**Document text**

** Begin **

What’s the Funniest Tragedy?

We’ve often discussed the fact that Romeo and Juliet, right up until Mercutio’s death, is a romantic comedy that suddenly goes very very badly.  Even the darkest plays have at least a couple of jokes thrown in (or do they?)  So let’s talk about that.  Among all the plays that are not supposed to be comedy, which one do you think is the funniest?

There’s multiple ways to look at this:

* Laughs where Shakespeare put them, and expected them.
* Laughs where a modern director found an opportunity to get a laugh.
* Laughs where the audience laughed, and probably wasn’t supposed to.

So let me rephrase it this way – which play do you think provides enough potential for the audience to walk away thinking, “Wow, I never expected to laugh that hard!”

I’ve seen a fair share of laughs in Othello, and Macbeth.  I didn’t laugh at Ralph Fiennes’ Coriolanus, but when I saw a production in Boston Common the lead character was so over the top snarky in his attitude toward everybody that I couldn’t help myself (although I also wanted to punch him).  I’ll be very surprised if King Lear makes this list.  Somebody remind me if there’s any funny bits in that one at all?

10 thoughts on “What’s the Funniest Tragedy?

** End **

**Exercise inputs**
** Begin **

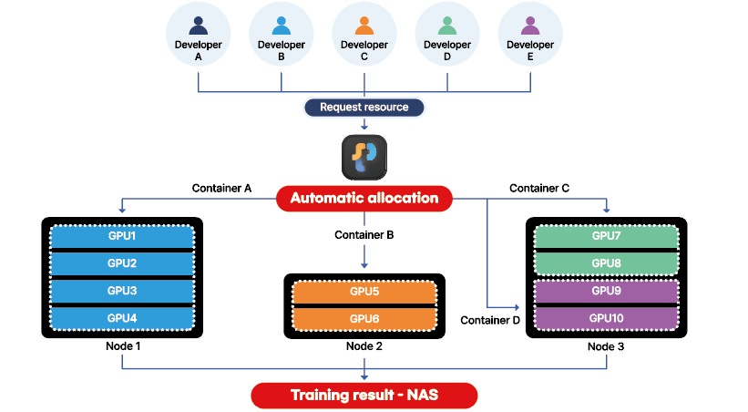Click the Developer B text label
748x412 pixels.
coord(282,50)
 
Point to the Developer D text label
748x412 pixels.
coord(447,50)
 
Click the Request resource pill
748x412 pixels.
coord(364,108)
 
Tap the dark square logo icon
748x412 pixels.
coord(364,158)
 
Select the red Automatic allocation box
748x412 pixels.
coord(364,198)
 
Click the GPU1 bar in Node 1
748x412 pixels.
coord(122,236)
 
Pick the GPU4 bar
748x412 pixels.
coord(122,318)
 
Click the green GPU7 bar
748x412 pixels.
coord(606,236)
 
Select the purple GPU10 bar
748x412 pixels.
coord(606,318)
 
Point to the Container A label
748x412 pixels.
coord(221,189)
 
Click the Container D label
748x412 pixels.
coord(490,321)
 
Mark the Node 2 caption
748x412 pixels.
coord(364,346)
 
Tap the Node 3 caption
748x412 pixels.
coord(606,347)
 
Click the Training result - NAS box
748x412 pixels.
coord(364,396)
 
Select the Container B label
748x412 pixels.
coord(364,234)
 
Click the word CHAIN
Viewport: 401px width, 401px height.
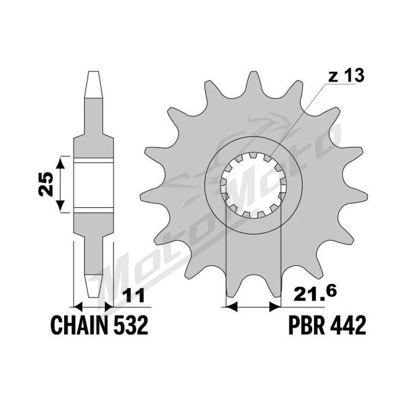pyautogui.click(x=79, y=325)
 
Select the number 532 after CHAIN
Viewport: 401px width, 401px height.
pyautogui.click(x=131, y=325)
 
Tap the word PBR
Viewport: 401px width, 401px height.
pyautogui.click(x=307, y=325)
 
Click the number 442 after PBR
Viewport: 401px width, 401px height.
pyautogui.click(x=349, y=325)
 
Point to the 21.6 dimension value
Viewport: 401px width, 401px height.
pyautogui.click(x=315, y=294)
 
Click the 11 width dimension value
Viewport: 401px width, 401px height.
pyautogui.click(x=134, y=295)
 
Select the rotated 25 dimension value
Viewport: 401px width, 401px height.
pyautogui.click(x=45, y=184)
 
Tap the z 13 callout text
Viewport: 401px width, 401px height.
pyautogui.click(x=346, y=76)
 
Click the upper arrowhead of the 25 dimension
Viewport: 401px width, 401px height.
pyautogui.click(x=60, y=163)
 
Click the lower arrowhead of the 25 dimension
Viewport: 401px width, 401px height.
pyautogui.click(x=60, y=206)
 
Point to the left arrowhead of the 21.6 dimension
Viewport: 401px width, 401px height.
pyautogui.click(x=232, y=306)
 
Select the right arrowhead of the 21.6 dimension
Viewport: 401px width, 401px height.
pyautogui.click(x=275, y=306)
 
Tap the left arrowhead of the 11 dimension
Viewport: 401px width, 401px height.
pyautogui.click(x=78, y=306)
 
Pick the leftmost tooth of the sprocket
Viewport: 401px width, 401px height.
pyautogui.click(x=151, y=196)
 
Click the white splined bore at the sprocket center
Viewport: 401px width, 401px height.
pyautogui.click(x=253, y=185)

** End **

**Parts of the exercise**
1. Arrange the rows as a numbered list, starting at the line that contains "Select the rotated 25 dimension value" and ending at the last line of the rows, with blank lines left out.
2. Pick up the post about the funniest tragedy and continue it from its final line.

**Final results**
1.
1. Select the rotated 25 dimension value
2. Viewport: 401px width, 401px height.
3. pyautogui.click(x=45, y=184)
4. Tap the z 13 callout text
5. Viewport: 401px width, 401px height.
6. pyautogui.click(x=346, y=76)
7. Click the upper arrowhead of the 25 dimension
8. Viewport: 401px width, 401px height.
9. pyautogui.click(x=60, y=163)
10. Click the lower arrowhead of the 25 dimension
11. Viewport: 401px width, 401px height.
12. pyautogui.click(x=60, y=206)
13. Point to the left arrowhead of the 21.6 dimension
14. Viewport: 401px width, 401px height.
15. pyautogui.click(x=232, y=306)
16. Select the right arrowhead of the 21.6 dimension
17. Viewport: 401px width, 401px height.
18. pyautogui.click(x=275, y=306)
19. Tap the left arrowhead of the 11 dimension
20. Viewport: 401px width, 401px height.
21. pyautogui.click(x=78, y=306)
22. Pick the leftmost tooth of the sprocket
23. Viewport: 401px width, 401px height.
24. pyautogui.click(x=151, y=196)
25. Click the white splined bore at the sprocket center
26. Viewport: 401px width, 401px height.
27. pyautogui.click(x=253, y=185)

2.
  1. I actually think that Titus Andronicus is hilarious, and while it'd be easy to attribute that all to modern perceptions of melodrama and to modern directors playing up the ludicrous angle, I suspect a lot of it comes from Shakespeare, too. There are places where he uses alliteration in ways that are just babbling and ridiculous, even during "serious" scenes, and then so many of the scenes juxtapose tragedy with absurdity in a way that I can't help but find funny. Take Marcus's speech when he finds Lavinia, for instance — so many people see that as "oh, such beautiful poetry" and miss that Marcus is such a spaz that he stands there talking about Lavinia's wounds for forty lines without doing a thing to help the poor girl. Or the opening political squabble between the brothers. Or the entire Revenge scene. There's a lot more sly, almost satirical humor in that play than it gets credit for.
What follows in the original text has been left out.